Trudeau réitère l’importance d’un ALENA tripartite

Selon M. Trudeau, l’ALENA reste la meilleure option pour assurer la prospérité des travailleurs nord-américains.
Photo: Justin Tang La Presse canadienne Selon M. Trudeau, l’ALENA reste la meilleure option pour assurer la prospérité des travailleurs nord-américains.

Malgré les rumeurs fraîches d’un accord commercial bilatéral entre les États-Unis et le Mexique, le premier ministre Justin Trudeau est convaincu qu’un accord de libre-échange nord-américain (ALENA) complet est préférable pour les trois pays.

Selon M. Trudeau, l’ALENA reste la meilleure option pour assurer la prospérité des travailleurs nord-américains. « C’est pourquoi nous nous engageons à renégocier, à améliorer et à mettre à jour l’ALENA », a indiqué vendredi M. Trudeau aux journalistes à Markham en Ontario.

Cependant, le président américain, Donald Trump, et son secrétaire à l’Agriculture, Sonny Purdue, ont tous deux affirmé, plus tôt cette semaine, qu’une entente avec le Mexique pourrait être conclue en premier et exclure le Canada.

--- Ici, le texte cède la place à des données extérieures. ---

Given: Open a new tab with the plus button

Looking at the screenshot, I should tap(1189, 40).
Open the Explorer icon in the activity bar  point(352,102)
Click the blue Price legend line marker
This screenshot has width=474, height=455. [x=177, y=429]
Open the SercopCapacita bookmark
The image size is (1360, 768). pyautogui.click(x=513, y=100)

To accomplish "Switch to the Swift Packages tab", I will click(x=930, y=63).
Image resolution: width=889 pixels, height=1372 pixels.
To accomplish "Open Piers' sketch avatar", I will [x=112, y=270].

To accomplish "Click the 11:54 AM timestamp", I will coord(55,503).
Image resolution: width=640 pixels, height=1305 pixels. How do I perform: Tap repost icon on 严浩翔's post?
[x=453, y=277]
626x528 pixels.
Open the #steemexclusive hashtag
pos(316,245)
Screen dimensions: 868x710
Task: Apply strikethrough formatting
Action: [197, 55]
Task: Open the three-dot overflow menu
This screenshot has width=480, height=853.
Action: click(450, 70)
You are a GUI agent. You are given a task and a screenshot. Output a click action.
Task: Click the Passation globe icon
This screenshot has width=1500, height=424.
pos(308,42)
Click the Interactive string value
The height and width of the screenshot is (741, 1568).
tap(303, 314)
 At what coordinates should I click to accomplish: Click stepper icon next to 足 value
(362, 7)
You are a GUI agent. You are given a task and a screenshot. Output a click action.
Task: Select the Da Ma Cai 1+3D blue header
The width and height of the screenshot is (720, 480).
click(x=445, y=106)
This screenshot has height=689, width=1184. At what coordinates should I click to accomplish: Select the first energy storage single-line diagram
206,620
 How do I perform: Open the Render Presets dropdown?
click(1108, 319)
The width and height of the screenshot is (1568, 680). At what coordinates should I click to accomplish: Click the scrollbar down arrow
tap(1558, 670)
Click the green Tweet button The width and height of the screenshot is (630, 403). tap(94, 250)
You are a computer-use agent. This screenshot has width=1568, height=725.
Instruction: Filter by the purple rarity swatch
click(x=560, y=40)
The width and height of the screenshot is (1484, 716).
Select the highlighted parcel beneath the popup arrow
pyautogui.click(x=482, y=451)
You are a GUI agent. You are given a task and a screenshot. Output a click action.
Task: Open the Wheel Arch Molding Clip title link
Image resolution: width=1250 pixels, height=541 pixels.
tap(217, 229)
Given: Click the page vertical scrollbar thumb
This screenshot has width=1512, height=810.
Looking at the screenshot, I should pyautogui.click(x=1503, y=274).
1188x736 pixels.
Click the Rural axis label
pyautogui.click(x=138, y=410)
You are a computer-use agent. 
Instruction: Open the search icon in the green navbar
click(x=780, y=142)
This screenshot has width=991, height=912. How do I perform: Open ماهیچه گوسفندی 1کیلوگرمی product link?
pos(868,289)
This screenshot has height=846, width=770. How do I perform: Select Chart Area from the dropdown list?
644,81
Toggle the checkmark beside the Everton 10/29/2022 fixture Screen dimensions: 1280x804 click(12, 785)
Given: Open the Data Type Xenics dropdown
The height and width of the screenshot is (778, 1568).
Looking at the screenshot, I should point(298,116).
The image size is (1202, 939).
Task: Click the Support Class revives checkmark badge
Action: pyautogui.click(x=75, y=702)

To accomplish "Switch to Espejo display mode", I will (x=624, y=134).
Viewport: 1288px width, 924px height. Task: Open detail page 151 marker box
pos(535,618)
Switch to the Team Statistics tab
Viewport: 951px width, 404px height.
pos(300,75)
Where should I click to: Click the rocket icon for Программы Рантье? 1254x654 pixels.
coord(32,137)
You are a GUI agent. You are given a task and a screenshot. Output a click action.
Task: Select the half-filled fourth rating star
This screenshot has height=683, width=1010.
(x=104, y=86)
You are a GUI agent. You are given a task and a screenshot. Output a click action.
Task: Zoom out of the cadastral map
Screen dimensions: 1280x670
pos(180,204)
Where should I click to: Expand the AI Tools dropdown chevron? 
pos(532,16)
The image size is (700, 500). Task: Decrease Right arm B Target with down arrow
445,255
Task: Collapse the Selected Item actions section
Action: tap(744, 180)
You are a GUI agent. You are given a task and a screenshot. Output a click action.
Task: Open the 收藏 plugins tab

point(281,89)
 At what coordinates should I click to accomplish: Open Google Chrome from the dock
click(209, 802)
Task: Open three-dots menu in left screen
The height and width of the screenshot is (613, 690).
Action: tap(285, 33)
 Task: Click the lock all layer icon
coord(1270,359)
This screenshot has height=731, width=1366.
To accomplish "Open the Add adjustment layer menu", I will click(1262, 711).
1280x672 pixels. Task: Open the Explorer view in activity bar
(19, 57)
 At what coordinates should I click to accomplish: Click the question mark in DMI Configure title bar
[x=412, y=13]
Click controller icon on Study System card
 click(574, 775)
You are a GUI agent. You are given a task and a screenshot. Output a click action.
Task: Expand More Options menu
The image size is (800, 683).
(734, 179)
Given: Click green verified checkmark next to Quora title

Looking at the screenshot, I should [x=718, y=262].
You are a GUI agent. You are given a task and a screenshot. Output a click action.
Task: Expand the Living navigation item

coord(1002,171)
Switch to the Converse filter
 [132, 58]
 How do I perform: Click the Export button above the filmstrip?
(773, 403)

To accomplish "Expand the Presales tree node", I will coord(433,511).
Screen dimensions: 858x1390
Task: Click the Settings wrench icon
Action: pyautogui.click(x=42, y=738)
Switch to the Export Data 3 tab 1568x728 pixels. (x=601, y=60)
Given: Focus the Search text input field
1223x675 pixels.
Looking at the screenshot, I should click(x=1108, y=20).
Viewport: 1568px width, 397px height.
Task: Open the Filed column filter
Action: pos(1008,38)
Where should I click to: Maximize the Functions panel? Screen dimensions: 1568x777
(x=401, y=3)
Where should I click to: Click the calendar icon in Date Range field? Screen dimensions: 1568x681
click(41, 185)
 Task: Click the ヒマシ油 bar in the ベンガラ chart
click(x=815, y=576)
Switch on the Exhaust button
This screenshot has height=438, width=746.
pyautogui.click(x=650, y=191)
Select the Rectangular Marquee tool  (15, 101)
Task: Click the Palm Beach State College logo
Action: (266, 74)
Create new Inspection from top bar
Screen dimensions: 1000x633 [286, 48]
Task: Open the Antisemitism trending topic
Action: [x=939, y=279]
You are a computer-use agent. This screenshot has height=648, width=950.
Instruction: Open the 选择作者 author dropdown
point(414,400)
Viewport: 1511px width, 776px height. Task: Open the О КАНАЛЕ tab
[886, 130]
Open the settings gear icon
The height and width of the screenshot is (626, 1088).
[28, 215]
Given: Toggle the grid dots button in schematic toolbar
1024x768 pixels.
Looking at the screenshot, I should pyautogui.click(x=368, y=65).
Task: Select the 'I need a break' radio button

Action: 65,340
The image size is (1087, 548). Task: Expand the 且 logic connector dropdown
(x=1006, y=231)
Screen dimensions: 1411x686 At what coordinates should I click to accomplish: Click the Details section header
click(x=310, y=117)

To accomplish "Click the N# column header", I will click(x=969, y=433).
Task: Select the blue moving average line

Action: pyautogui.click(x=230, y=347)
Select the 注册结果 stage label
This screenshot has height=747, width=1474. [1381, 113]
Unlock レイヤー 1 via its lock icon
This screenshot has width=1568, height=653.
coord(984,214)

Lors d’un entretien à la radio, le secrétaire à l’Économie du Mexique, Ildefonso Guajardo, a indiqué cette semaine qu’il serait à Washington jeudi prochain pour reprendre les négociations de l’ALENA avec des responsables.

Sans donner de détails, M. Trudeau a déclaré vendredi : « Nous poursuivons les discussions avec les États-Unis et le Mexique. »

La ministre des Affaires étrangères, Chrystia Freeland, ne prévoit pas de se rendre à Washington la semaine prochaine pour des négociations sur l’ALENA, ont indiqué des fonctionnaires sous couvert de l’anonymat, en raison du caractère délicat de la situation. Le bureau de Mme Freeland affirme que la ministre et ses homologues aux Finances et au Commerce international, Bill Morneau et Jim Carr, visiteront Mexico mercredi pour rencontrer le président désigné Andrés Manuel López Obrador et son équipe.